The success of this two-part recovery programme allowed the Lord Howe woodhen population to increase ten-fold, from a low of 20 birds in the 1970s to around 200 in 1985. Rather than a sustained increase, however, this growth quickly plateaued, and between 1988 and 2019 the woodhen population remained small but stable. A study in 1997 estimated the island's carrying capacity at 220 woodhens.

The Lord Howe Island Rodent Eradication Project (REP) intended to eradicate the introduced ship rat and house mouse, and in the winter of 2019, after nearly two decades of research and planning, the A$10.5 million project culminated in the distribution of poison bait. Due to the risk of their ingesting poison, the entire wild woodhen population – along with the endangered Lord Howe currawong – was taken into captivity for the duration of the baiting program.

Although never intended as the primary beneficiaries of the REP, since its completion the woodhen population has grown exponentially.
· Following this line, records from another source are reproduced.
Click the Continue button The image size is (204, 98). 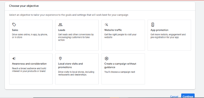[x=188, y=96]
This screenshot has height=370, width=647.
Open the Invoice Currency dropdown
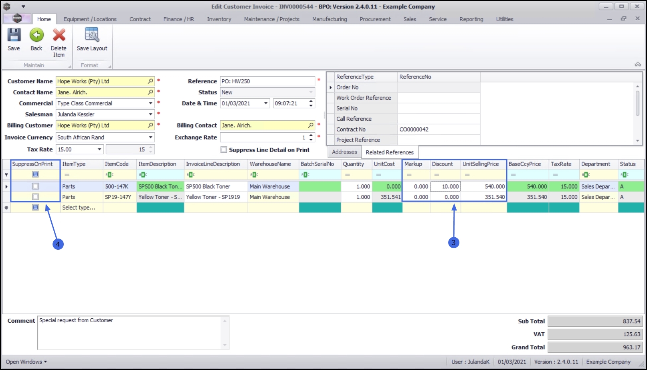point(151,137)
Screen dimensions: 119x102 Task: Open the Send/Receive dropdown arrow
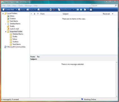74,10
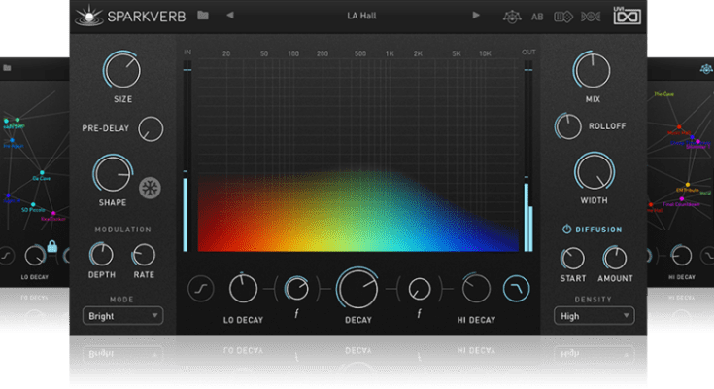
Task: Click the Pre-Delay knob
Action: (x=151, y=127)
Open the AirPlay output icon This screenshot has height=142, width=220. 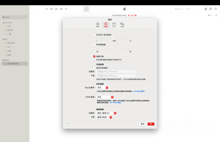point(206,9)
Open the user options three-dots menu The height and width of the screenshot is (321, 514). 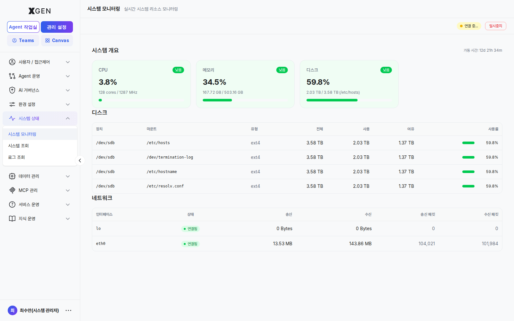(68, 310)
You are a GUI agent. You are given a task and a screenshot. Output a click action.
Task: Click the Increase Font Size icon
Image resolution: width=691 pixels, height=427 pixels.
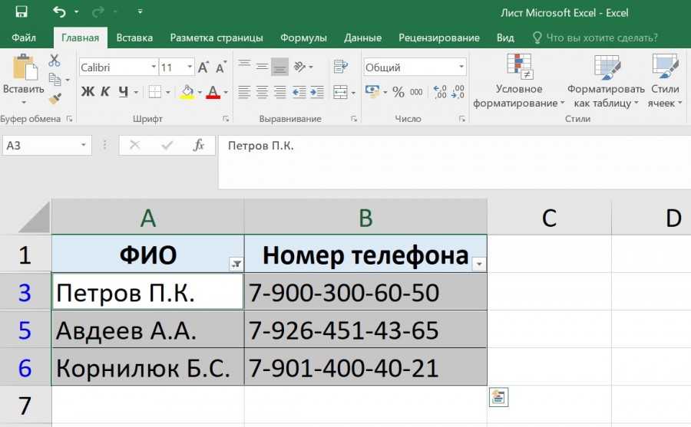pyautogui.click(x=203, y=67)
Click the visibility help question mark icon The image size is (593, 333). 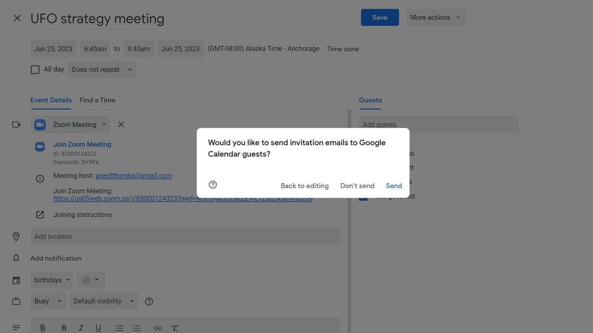click(x=149, y=302)
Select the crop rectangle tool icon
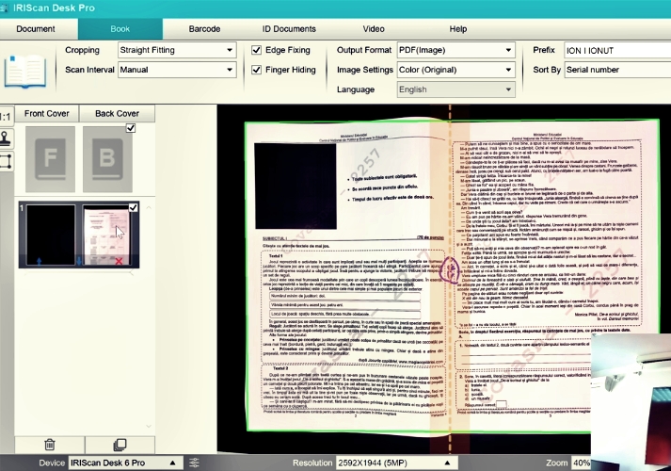The height and width of the screenshot is (471, 671). coord(6,162)
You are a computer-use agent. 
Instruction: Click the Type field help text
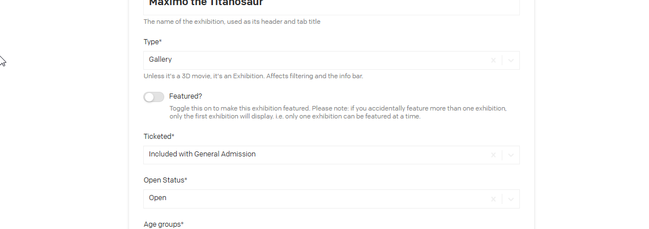click(253, 76)
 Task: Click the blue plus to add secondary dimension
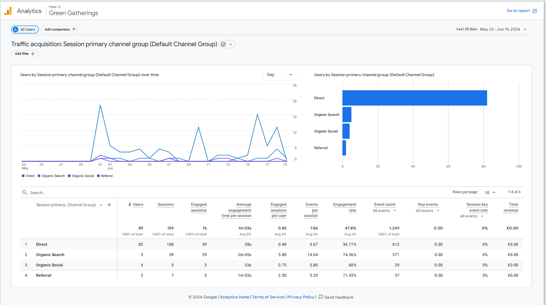109,205
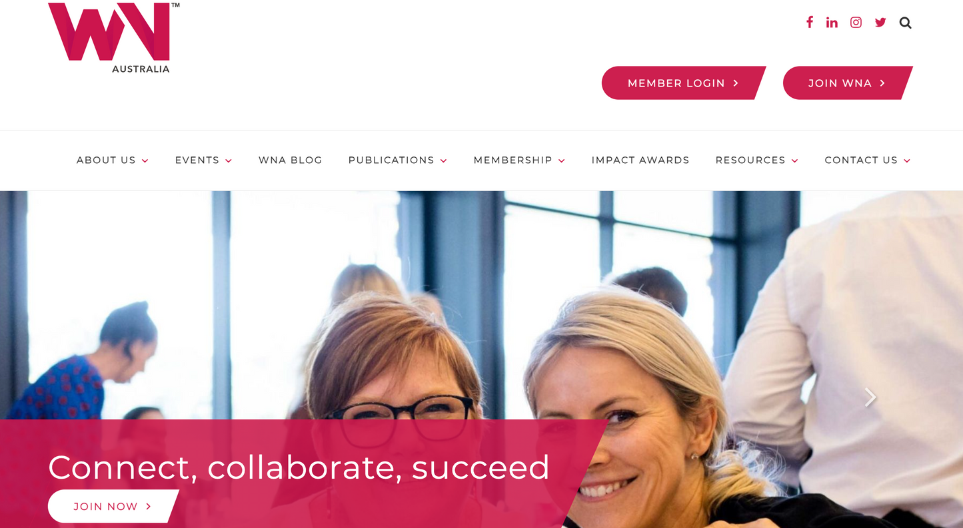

From the 208 birds released in 2019, the population grew to 598 in November 2021 and 778 in March 2022. As of the most recent survey in December 2024, the woodhen population numbers at least 1,638 birds.

Following success with the woodhen, there have been recovery efforts for other endemic species on Lord Howe Island, including the Lord Howe flax snail (Placostylus bivaricosus) and the Lord Howe currawong (Strepera graculina crissalis).

==Gilbert rail==
A rail, known only from a single specimen in the form of an alcohol-preserved skin at Harvard, was originally believed to have been collected on one of the Gilbert Islands and named as the Gilbert rail, Gallirallus conditicius (Peters & Griscom, 1928).

However, the island attributed to this holotype is low, rocky and sandy, and has no habitat suitable for a rail.

It now appears that a curatorial error led to the specimen being labeled to the wrong collection, and the specimen is actually an immature female Lord Howe woodhen. It differs from that species only in a paler crown, throat and underparts, and browner head, but long immersion in alcohol could have changed the colour. The island to which the specimen was originally attributed is 4,500 km from Lord Howe Island, and it appears improbable that two flightless rails could evolve separately with no morphological differences.